Your task
Both ends included, set down the lines from the line containing "Open the pre-release test plan link" through the last line of the records below, without pictures.

....................

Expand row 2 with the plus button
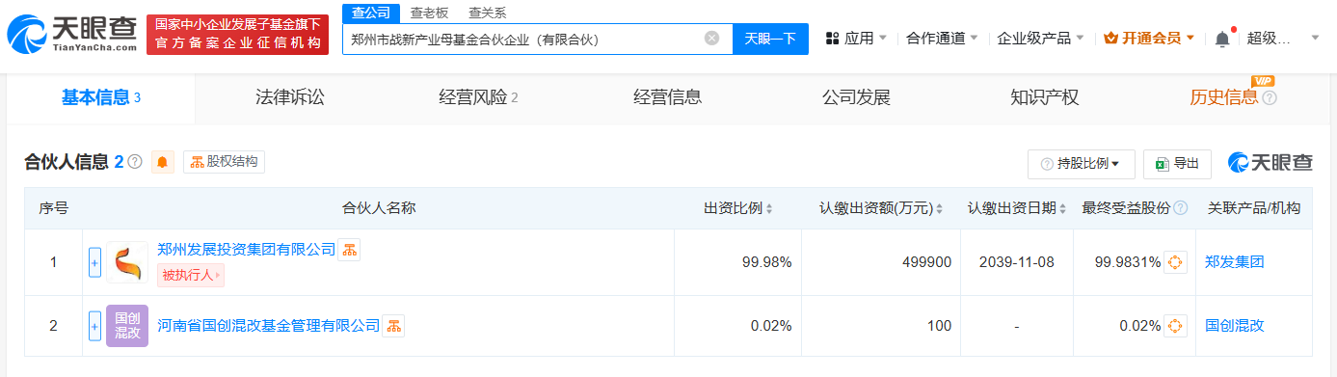 pos(94,326)
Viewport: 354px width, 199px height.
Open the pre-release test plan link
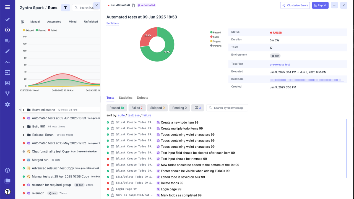[280, 64]
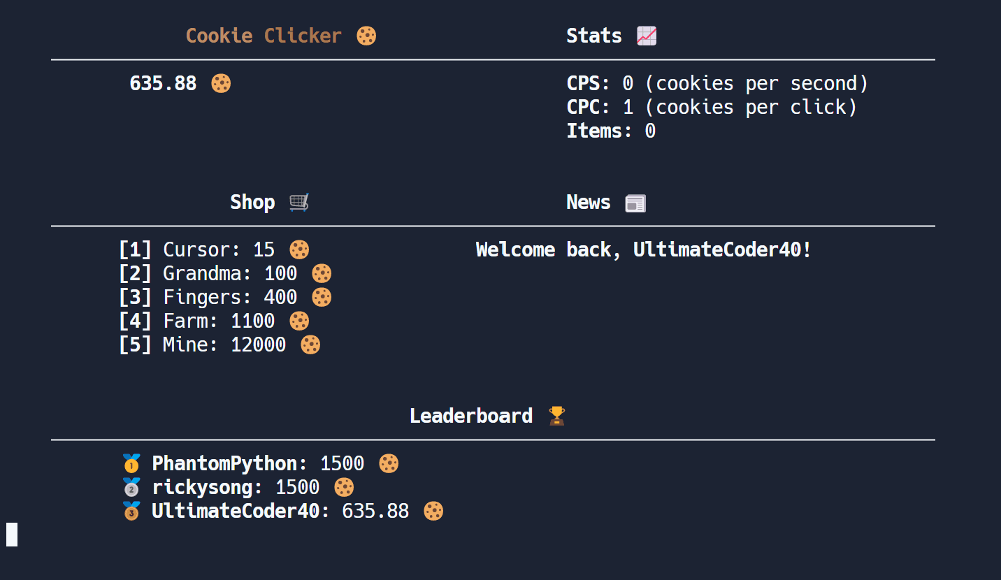
Task: Click the Stats chart icon
Action: 647,36
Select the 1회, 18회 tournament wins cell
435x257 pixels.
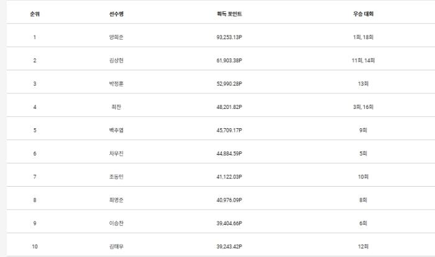(363, 37)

....................

Answer area
Open the pre-release test plan link
[280, 64]
Task: Click the Stats chart icon
Action: 647,36
Select the 1회, 18회 tournament wins cell
435x257 pixels.
(363, 37)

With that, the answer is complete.